Caring for the Heirloom / Open Pollinated Vegetable Garden


In most areas the Heirloom / Open Pollinated vegetable garden requires a moisture supply equivalent to about an inch of rain a week during the growing season for best vegetable garden plant growth. It requires roughly that amount of watering a week to maintain good production if the moisture stored in the soil becomes depleted and no rain falls over periods of weeks. An inch of rain is equivalent to about 28,000 gallons on an acre, or 900 gallons on a 30- by 50-foot garden.

It is much better to give the Heirloom / Open Pollinated Vegetable garden a good soaking about once a week than to water it sparingly more often. Light sprinklings at frequent intervals do little, if any, good. The best way to apply water, when the soil and slope are suitable, is to run it the length of furrows between the rows until the soil is well soaked. If the soil is very sandy or the surface too irregular for the furrow method, sprinklers or porous irrigating hose must be used.

Controlling Weeds in the
Heirloom / Open Pollinated Vegetable Garden

Weeds rob cultivated Heirloom / Open Pollinated vegetable garden plants of water, nutrients, and light. Some weeds harbor diseases, insects, and nematodes that reinfest Heirloom / Open Pollinated Vegetable Garden crops in succeeding years.

As soon as the soil can be properly worked after each rain or irrigation, it should be thoroughly hoed or cultivated to kill weeds that have sprouted and to leave the surface in a loose, friable condition to absorb later rainfall. The primary value of hoeing or cultivating is weed control. This cultivation should be shallow so as to avoid injuring the vegetable garden plant roots that lie near the surface. Although it is desirable to keep the surface soil loose, there is little to be gained by hoeing or cultivating oftener than necessary to keep weeds out of the vegetable garden.

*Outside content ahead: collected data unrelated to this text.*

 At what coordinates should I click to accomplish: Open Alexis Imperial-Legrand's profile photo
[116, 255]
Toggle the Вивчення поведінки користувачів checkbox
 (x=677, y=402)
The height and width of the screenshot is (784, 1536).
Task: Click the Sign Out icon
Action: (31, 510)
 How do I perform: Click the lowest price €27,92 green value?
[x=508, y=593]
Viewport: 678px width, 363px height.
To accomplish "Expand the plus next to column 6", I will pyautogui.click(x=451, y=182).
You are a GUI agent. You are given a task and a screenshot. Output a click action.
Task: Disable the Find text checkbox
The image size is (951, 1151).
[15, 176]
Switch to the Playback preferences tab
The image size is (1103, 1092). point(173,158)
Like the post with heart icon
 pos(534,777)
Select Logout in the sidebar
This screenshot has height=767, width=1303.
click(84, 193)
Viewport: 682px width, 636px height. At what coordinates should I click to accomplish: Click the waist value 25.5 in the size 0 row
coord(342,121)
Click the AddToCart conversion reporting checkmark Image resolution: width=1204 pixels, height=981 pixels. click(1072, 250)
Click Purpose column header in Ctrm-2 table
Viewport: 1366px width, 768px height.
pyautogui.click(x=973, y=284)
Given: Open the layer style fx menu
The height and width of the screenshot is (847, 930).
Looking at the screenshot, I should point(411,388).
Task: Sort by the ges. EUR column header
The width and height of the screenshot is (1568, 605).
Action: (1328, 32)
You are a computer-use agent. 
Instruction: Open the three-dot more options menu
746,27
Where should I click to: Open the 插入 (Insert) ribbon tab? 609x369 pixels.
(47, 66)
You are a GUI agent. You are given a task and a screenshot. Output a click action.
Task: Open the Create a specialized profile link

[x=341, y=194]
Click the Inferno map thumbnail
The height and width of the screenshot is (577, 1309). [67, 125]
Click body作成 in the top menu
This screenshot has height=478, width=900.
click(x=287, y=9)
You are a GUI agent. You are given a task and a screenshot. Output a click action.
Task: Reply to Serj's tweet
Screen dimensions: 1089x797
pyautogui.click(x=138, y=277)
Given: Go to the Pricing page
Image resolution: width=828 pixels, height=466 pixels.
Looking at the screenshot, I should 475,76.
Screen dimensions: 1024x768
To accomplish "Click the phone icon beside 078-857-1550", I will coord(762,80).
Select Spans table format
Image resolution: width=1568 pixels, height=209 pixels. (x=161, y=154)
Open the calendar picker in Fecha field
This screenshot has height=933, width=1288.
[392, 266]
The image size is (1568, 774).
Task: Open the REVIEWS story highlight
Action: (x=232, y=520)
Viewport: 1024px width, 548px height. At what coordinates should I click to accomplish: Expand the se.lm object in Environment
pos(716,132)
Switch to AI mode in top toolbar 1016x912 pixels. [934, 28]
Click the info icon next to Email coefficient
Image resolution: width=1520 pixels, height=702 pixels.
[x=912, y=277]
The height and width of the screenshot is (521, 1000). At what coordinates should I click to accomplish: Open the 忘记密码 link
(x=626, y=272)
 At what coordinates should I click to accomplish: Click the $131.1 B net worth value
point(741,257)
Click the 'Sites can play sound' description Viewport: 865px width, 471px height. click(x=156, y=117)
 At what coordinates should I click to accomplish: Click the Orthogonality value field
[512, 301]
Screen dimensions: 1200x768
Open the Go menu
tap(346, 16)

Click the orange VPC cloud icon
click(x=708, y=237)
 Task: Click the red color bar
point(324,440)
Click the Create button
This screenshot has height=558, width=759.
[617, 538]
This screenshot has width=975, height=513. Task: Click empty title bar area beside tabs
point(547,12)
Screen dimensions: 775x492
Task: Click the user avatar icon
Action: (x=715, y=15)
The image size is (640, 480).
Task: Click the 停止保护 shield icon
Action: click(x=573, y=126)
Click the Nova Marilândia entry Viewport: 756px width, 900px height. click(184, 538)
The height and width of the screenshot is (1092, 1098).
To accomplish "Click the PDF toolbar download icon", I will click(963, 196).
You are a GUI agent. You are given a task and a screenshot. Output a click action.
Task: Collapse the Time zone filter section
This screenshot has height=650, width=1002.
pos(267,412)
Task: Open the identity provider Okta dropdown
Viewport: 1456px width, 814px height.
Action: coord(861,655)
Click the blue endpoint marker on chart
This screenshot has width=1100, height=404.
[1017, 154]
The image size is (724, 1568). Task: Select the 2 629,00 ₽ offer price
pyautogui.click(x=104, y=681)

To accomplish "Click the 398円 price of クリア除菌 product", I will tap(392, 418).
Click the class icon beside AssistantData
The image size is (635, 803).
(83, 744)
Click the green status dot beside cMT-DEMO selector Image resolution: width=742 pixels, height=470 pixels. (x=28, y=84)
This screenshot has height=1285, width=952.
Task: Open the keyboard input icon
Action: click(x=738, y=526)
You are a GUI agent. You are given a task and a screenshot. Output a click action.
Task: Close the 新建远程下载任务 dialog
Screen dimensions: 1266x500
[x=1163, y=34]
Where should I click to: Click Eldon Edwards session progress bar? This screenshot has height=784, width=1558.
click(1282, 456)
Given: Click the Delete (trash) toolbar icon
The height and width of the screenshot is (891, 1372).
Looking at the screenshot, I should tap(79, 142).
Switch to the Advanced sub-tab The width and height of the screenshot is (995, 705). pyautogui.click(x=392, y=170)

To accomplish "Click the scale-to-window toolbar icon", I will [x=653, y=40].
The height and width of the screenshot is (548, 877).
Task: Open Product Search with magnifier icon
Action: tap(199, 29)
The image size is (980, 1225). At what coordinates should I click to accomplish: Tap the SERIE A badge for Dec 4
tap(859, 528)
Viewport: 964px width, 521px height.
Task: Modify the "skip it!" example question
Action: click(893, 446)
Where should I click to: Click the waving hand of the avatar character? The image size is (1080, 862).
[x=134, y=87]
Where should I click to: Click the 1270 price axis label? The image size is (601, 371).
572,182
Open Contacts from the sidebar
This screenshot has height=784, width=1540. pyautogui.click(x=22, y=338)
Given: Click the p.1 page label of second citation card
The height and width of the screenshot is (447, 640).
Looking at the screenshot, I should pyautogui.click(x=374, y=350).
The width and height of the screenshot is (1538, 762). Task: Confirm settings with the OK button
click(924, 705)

In small Heirloom / Open Pollinated vegetable gardens, weeds can be controlled with black polyethylene mulch supplemented by hand weeding such as pulling, hoeing, and wheel hoeing. Mulching vegetable garden crops with organic material also is a common practice in small vegetable gardens.

The best organic mulches are partially decomposed hay, straw, or grass clippings. The mulch should be applied 4 to 6 inches deep when the vegetable garden plants are about 6 inches tall. Heirloom / Open Pollinated Cabbage, tomato, and other transplants usually are tall enough soon after they are set in the vegetable garden. Before applying mulch, hoe out all small weeds. Not only does mulch control weeds, it also conserves moisture, keeps the soil from packing, and increases the humus necessary for vigorous plant growth.

Controlling Diseases, Insects and Nematodes in the
Heirloom / Open Pollinated Vegetable Garden

Heirloom / Open Pollinated vegetable Garden crops are subject to attack by a number of diseases and insects. Preventive measures are best, but if an attack occurs and the gardener is not familiar with the nematode, insect or disease and the proper treatment to protect his crop, he is advised to consult the county Extension agent.

Among the most important disease-control measures are the use of disease-free seeds and plants, and the use of disease-resistant Heirloom / Open Pollinated varieties. Great progress has been made within recent years in the development of Heirloom / Open Pollinated varieties that are resistant to certain diseases, insects and nematodes.